Data lines
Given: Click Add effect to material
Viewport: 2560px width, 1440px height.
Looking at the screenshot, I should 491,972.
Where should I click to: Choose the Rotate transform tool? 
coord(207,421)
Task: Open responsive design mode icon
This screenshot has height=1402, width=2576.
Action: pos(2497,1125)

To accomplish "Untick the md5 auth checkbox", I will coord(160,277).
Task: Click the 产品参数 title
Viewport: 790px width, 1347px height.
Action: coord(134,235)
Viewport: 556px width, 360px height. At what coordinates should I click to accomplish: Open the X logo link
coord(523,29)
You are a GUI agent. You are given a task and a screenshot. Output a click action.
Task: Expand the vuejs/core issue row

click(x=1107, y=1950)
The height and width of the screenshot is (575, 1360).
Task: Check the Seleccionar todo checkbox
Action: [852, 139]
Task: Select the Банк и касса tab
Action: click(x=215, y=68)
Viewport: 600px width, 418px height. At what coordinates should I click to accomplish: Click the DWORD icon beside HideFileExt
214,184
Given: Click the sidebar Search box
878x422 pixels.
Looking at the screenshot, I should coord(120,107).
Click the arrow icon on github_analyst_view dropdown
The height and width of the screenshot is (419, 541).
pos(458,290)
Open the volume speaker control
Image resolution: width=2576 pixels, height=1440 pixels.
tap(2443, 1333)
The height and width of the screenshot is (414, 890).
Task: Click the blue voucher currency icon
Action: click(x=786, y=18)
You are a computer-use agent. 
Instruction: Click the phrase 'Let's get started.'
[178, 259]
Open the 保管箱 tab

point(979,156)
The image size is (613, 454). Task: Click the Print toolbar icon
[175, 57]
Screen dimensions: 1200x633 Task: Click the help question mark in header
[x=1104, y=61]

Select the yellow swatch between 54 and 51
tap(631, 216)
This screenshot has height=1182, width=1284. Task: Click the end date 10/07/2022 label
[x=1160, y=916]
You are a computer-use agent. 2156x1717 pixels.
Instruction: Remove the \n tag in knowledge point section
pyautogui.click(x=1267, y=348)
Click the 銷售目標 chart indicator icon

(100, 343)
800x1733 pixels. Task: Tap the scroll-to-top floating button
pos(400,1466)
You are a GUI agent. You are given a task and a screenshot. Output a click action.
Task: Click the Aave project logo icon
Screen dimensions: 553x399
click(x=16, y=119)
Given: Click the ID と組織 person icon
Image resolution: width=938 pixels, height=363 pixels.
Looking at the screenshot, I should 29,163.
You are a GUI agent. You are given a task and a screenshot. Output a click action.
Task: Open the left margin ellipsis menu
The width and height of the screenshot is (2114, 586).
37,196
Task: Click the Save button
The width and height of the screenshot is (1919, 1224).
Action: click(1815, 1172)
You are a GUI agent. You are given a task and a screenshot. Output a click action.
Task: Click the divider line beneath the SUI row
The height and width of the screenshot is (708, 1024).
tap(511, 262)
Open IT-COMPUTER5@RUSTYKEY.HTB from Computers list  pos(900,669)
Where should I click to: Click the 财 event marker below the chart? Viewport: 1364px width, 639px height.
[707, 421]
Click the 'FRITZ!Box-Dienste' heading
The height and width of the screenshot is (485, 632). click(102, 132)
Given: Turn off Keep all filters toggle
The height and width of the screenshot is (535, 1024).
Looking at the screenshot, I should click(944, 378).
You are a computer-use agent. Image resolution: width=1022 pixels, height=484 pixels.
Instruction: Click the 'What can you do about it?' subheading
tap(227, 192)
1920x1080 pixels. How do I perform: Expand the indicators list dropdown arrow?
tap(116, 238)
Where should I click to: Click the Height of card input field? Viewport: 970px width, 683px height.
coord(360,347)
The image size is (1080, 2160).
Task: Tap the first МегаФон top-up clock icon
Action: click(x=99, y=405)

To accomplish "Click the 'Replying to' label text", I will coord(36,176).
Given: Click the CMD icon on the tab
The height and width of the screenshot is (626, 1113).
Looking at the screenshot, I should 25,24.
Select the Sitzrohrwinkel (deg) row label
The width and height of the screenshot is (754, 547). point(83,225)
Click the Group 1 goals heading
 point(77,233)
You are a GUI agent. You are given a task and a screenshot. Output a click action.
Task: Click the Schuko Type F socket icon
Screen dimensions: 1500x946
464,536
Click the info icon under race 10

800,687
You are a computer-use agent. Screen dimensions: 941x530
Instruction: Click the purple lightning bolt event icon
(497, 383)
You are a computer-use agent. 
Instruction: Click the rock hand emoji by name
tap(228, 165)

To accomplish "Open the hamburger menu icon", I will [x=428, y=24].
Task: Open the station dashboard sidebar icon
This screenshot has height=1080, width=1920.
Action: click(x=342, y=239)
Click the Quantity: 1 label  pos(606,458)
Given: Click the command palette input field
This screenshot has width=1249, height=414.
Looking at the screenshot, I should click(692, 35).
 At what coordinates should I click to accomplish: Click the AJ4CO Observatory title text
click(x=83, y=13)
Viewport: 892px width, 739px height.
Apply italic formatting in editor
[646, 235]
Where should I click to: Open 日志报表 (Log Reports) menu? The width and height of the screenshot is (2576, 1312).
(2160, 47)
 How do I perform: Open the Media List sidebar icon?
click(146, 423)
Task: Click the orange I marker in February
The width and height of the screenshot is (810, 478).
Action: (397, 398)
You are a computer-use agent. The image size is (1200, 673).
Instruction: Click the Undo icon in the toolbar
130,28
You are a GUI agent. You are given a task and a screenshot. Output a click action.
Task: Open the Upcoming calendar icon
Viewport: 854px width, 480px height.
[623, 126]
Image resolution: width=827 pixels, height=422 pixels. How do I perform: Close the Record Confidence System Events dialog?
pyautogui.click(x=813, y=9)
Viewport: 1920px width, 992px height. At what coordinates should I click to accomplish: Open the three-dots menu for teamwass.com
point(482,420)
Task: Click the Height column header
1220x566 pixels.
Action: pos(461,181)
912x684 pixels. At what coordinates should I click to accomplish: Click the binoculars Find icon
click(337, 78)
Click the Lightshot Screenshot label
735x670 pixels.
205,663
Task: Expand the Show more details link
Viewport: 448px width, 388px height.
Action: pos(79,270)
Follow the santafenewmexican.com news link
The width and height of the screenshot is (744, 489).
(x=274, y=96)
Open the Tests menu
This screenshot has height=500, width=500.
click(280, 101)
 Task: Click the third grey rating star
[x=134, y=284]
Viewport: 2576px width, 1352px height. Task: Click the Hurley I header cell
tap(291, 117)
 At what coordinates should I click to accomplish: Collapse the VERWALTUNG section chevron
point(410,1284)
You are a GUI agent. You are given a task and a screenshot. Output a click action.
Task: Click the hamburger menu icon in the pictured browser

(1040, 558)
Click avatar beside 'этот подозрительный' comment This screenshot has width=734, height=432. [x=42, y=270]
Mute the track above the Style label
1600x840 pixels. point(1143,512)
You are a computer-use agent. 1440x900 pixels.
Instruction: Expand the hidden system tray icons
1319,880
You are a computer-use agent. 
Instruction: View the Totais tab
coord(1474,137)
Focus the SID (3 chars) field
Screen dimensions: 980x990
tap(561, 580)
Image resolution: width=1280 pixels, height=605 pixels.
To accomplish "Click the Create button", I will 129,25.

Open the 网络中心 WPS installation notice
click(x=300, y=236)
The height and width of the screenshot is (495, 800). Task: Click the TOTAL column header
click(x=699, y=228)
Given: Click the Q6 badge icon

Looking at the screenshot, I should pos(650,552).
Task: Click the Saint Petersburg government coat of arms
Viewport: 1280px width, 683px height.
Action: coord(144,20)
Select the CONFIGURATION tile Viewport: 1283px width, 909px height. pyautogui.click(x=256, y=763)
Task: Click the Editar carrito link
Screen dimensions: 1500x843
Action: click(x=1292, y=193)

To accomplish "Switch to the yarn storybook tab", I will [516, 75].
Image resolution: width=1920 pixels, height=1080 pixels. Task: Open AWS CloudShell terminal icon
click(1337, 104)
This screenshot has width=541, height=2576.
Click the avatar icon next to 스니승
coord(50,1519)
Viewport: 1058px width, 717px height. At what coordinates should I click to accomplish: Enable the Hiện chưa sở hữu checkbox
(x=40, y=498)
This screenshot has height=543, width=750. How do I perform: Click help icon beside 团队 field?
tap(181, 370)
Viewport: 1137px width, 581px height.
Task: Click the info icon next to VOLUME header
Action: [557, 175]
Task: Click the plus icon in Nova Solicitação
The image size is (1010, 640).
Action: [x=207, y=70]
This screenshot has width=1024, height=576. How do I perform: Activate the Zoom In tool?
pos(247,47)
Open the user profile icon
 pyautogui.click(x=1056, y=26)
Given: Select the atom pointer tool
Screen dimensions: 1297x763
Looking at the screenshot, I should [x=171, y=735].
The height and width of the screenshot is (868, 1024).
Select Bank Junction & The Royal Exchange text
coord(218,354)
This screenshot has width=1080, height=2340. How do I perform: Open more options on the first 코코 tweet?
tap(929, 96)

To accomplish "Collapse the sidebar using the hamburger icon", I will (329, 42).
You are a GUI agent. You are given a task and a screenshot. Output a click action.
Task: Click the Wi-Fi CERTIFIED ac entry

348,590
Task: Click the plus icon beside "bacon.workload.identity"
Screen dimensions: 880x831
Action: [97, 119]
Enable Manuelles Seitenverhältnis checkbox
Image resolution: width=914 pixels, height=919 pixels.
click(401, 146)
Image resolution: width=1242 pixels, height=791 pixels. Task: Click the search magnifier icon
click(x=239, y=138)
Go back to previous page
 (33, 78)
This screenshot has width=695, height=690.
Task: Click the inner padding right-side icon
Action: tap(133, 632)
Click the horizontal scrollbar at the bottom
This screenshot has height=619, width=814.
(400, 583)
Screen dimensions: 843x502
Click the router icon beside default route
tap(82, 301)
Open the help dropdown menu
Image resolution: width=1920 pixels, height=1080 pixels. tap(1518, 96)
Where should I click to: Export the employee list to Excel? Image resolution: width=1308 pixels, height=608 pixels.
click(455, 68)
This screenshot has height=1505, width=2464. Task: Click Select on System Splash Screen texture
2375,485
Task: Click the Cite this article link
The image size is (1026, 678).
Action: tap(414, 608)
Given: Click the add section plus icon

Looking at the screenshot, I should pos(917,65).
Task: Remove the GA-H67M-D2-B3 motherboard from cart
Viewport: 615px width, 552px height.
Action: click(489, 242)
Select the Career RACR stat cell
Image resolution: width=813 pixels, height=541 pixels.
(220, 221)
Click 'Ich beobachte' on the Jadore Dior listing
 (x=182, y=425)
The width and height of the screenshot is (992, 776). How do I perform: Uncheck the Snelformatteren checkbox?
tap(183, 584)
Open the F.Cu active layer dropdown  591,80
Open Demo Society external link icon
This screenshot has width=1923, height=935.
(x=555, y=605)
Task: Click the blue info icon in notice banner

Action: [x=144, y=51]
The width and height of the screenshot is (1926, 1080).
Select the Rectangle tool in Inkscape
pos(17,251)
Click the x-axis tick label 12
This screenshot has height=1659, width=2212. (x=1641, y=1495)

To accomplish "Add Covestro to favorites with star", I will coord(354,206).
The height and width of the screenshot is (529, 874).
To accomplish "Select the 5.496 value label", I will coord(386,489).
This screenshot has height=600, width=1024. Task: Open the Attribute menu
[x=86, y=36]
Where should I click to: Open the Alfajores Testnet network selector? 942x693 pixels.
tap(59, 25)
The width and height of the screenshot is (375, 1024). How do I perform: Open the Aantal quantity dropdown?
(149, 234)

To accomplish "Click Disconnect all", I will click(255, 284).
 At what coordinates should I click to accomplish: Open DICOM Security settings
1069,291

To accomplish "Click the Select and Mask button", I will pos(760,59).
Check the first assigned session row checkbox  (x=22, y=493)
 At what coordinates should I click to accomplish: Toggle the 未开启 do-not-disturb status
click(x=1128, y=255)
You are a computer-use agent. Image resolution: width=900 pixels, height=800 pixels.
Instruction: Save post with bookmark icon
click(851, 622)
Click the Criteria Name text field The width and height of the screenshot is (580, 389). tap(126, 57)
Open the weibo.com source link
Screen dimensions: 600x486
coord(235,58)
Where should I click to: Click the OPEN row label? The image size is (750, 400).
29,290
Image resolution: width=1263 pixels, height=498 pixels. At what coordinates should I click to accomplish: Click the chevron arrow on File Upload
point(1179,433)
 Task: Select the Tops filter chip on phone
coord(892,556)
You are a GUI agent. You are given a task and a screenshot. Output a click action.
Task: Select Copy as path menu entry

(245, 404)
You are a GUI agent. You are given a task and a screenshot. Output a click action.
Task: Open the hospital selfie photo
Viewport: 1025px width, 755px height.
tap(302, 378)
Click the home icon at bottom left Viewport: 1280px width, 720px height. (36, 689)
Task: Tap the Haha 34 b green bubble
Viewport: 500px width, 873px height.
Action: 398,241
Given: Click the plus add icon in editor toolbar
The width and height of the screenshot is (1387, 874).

Task instructions
Render the records above, from the line with "Go back to previous page" up to and including the line with "Action: tap(414, 608)", as a JSON list of strings with one string per line and blank lines omitted.

Reply
[
  "Go back to previous page",
  " (33, 78)",
  "This screenshot has width=695, height=690.",
  "Task: Click the inner padding right-side icon",
  "Action: tap(133, 632)",
  "Click the horizontal scrollbar at the bottom",
  "This screenshot has height=619, width=814.",
  "(400, 583)",
  "Screen dimensions: 843x502",
  "Click the router icon beside default route",
  "tap(82, 301)",
  "Open the help dropdown menu",
  "Image resolution: width=1920 pixels, height=1080 pixels. tap(1518, 96)",
  "Where should I click to: Export the employee list to Excel? Image resolution: width=1308 pixels, height=608 pixels.",
  "click(455, 68)",
  "This screenshot has height=1505, width=2464. Task: Click Select on System Splash Screen texture",
  "2375,485",
  "Task: Click the Cite this article link",
  "The image size is (1026, 678).",
  "Action: tap(414, 608)"
]